I ran into an issue when indexing and searching for strings containing the Swedish characters åäö
. Fortunately there is a simple fix for this.
You can read more about Unicode Character Folding at https://www.elastic.co/guide/en/elasticsearch/guide/current/character-folding.html
I had some problems when I tried to make the changes as they described it on the article above but I found a way around it.

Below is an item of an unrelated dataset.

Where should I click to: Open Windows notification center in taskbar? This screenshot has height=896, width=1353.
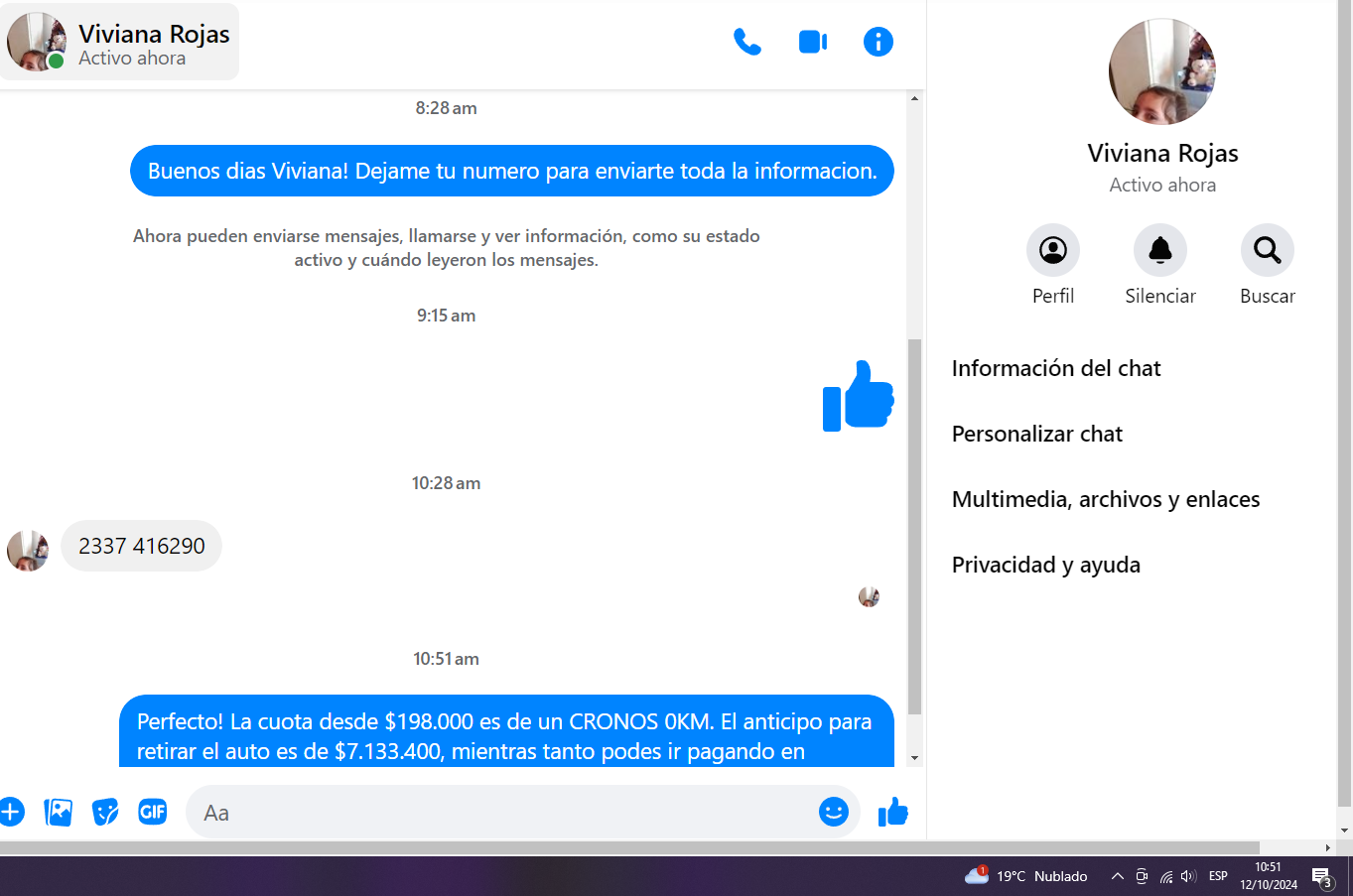(x=1322, y=876)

So the necessary steps are
- Close
<MYINDEX>
with_close
- Make changes to
<MYINDEX>
via aPUT
call - Open
<MYINDEX>
with_open
- Reindex Your data
NOTE: Remember to change
<MYINDEX>
to the actual name of the index You intend to modify!
Step 1
curl -X POST 'http://localhost:9200/<MYINDEX>/_close?pretty=1'
Step 2
The snippet below has been taken from the article linked above. You might need to make some changes depending on what type of character set You want to allow
PUT /myindex
{
"settings": {
"analysis": {
"filter": {
"swedish_folding": {
"type": "icu_folding",
"unicodeSetFilter": "[^åäöÅÄÖ]"
}
},
"analyzer": {
"swedish_analyzer": {
"tokenizer": "icu_tokenizer",
"filter": [ "swedish_folding", "lowercase" ]
}
}
}
}
}
This is how it would look if You intend to use curl
curl -X PUT -H "Content-Type: application/json" -d '{"settings": { "analysis": { "filter": { "swedish_folding": { "type": "icu_folding", "unicodeSetFilter": "[^åäöÅÄÖ]"}}, "analyzer": {"swedish_analyzer": { "tokenizer": "icu_tokenizer", "filter": [ "swedish_folding", "lowercase" ]}}}}}' "localhost:9200/<MYINDEX>/_settings?pretty=1"
Step 3
curl -X POST 'http://localhost:9200/<MYINDEX>/_open?pretty=1'
Make sure to pay attention to the output from the ElasticSearch server!
Step 4
I am using a Django library named django-elasticsearch-dsl
(https://github.com/sabricot/django-elasticsearcoh-dsl) so I would run the command below to rebuild my index.
$ python manage.py search_index --rebuild